## [Excerpted passage]
What's In Blue

The Middle East, including the Palestinian Question: Closed Consultations

This afternoon (9 May), Security Council members will hold closed consultations on “The situation in the Middle East, including the Palestinian question”. It seems that Russia requested the meeting to discuss a possible role for the UN Truce Supervision Organization (UNTSO) in monitoring a potential ceasefire between Israel and Hamas. UNTSO Head of Mission and Chief of Staff Major General Patrick Gauchat is expected to brief.

Following the 7 October 2023 large-scale attacks against Israel led by Hamas, the Palestinian armed group and de facto authority in Gaza, the Israel Defense Forces (IDF) have carried out massive airstrikes on the Gaza Strip. On 27 October 2023, the IDF also launched a ground operation initially focused on northern Gaza and later extended to most other areas of the Gaza Strip. Figures provided by Palestinian officials in Gaza cited by OCHA indicate that, as at 8 May, at least 34,844 Palestinians had been killed. Large areas of Gaza have been bombed to the ground, with up to 1.7 million people estimated to be displaced across the Gaza Strip, most of them multiple times. Figures provided by Israeli authorities cited by OCHA indicate that more than 1,200 Israelis and foreign nationals have been killed in Israel, the vast majority on 7 October 2023. As at 8 May, an estimated 132 Israelis and foreign nationals remain captive in Gaza.

On 6 May, the office of Hamas political leader Ismail Haniyeh announced that the group had accepted the outline for a ceasefire proposed by Qatar and Egypt, which, together with the US, have been acting as mediators in the indirect talks between Israel and Hamas. This was followed by a statement by the office of Israeli Prime Minister Benjamin Netanyahu saying that while the proposal agreed by Hamas fell short of Israel’s demands, Israel would send a delegation to meet with negotiators in Egypt. At the same time, the statement said that Israel would continue its operation in Rafah, Gaza’s southernmost city. (Despite repeated warnings from the UN and humanitarian agencies about the catastrophic consequences of an Israeli offensive targeting Rafah, the Israeli government has been threatening for several months to carry out a major operation in Rafah to eliminate the Hamas forces that it says are present in that area.)

## [To do]
From the Security Council briefing above, write out the passage word for word, starting with "The Middle East, including the Palestinian Question: Closed" and going on through "expected to brief.".

Item-finding records:

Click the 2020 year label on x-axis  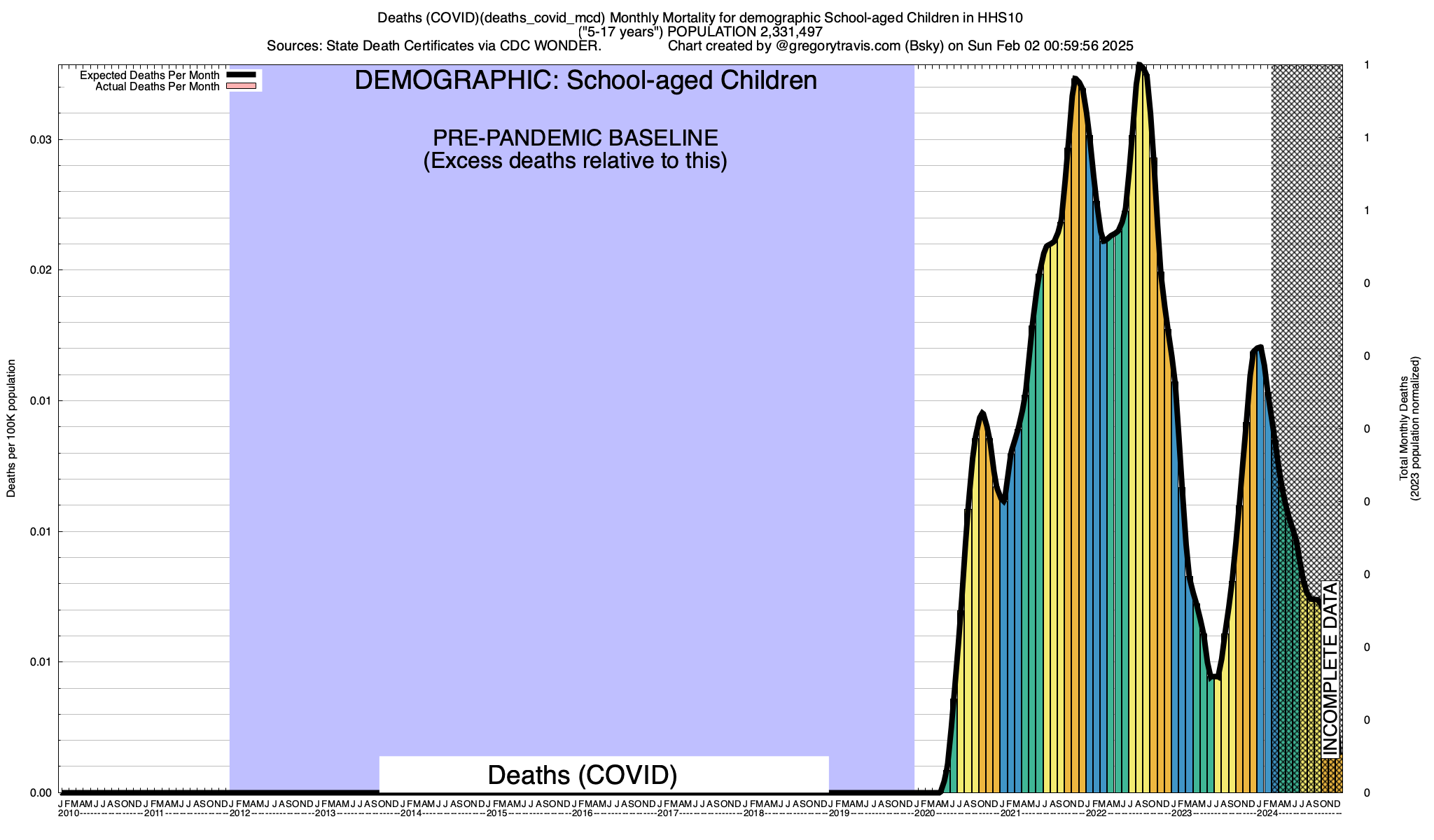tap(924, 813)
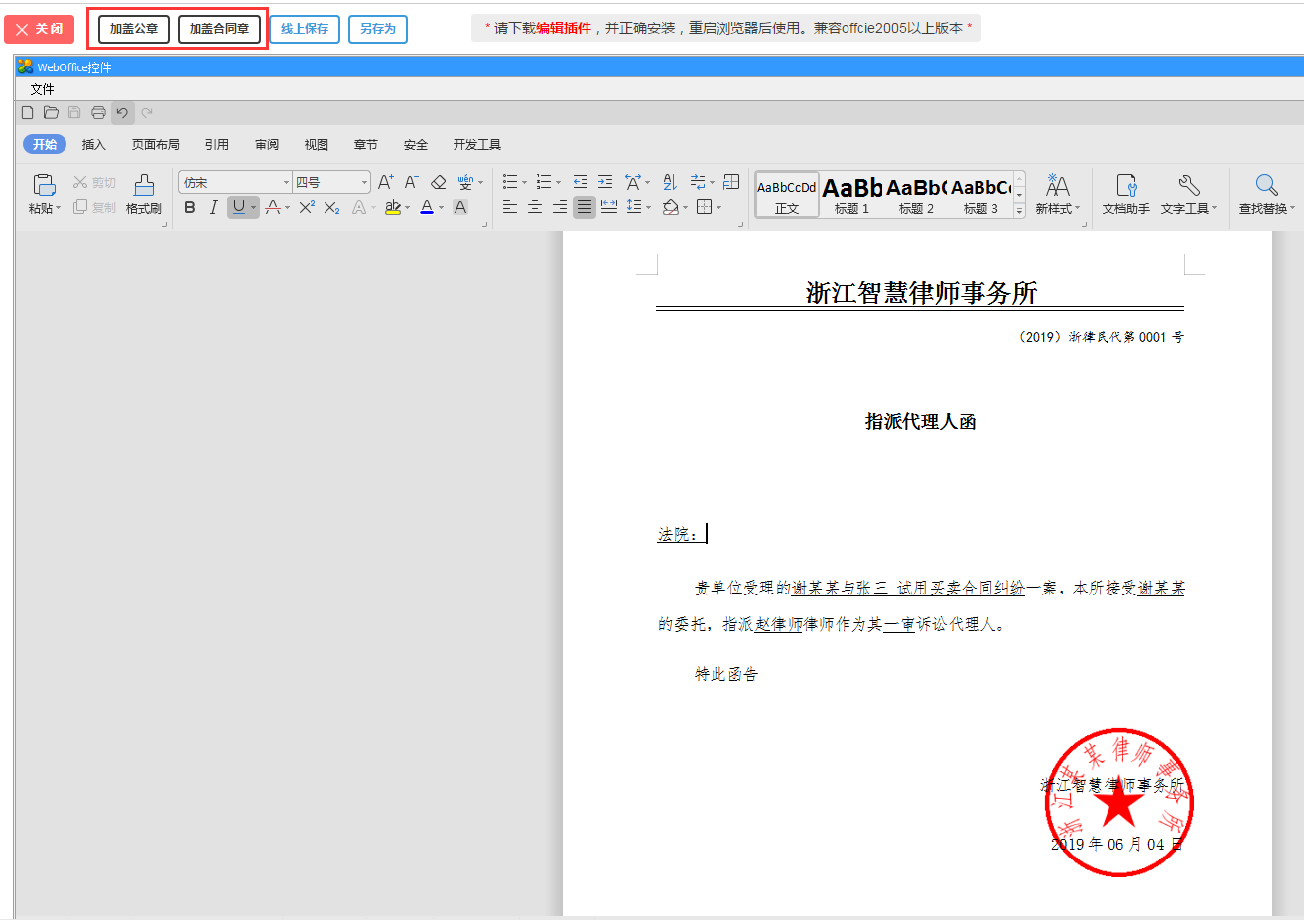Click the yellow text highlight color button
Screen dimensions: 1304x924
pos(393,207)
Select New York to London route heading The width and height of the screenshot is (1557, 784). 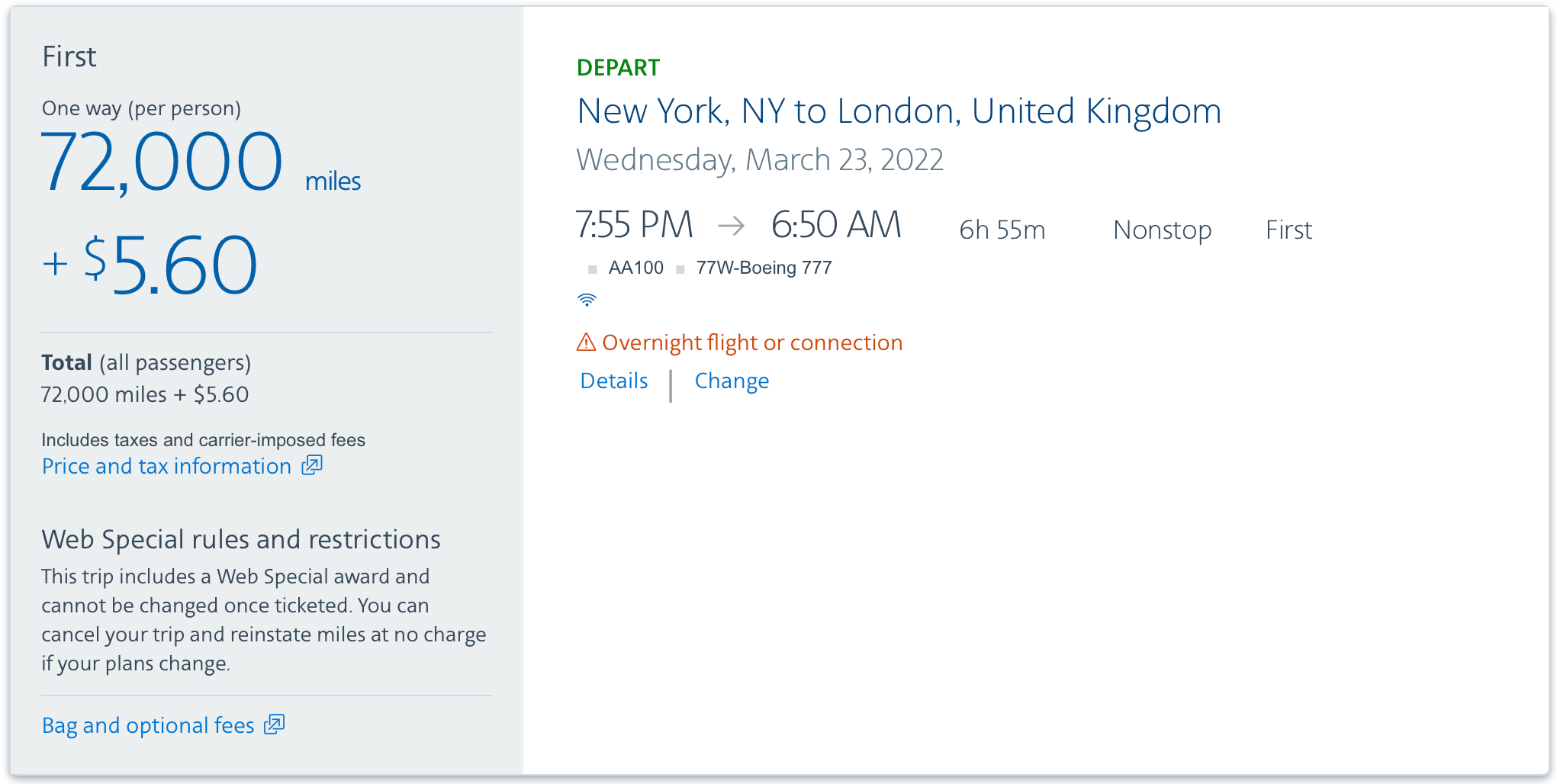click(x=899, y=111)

## [Result of this task]
The Middle East, including the Palestinian Question: Closed Consultations

This afternoon (9 May), Security Council members will hold closed consultations on “The situation in the Middle East, including the Palestinian question”. It seems that Russia requested the meeting to discuss a possible role for the UN Truce Supervision Organization (UNTSO) in monitoring a potential ceasefire between Israel and Hamas. UNTSO Head of Mission and Chief of Staff Major General Patrick Gauchat is expected to brief.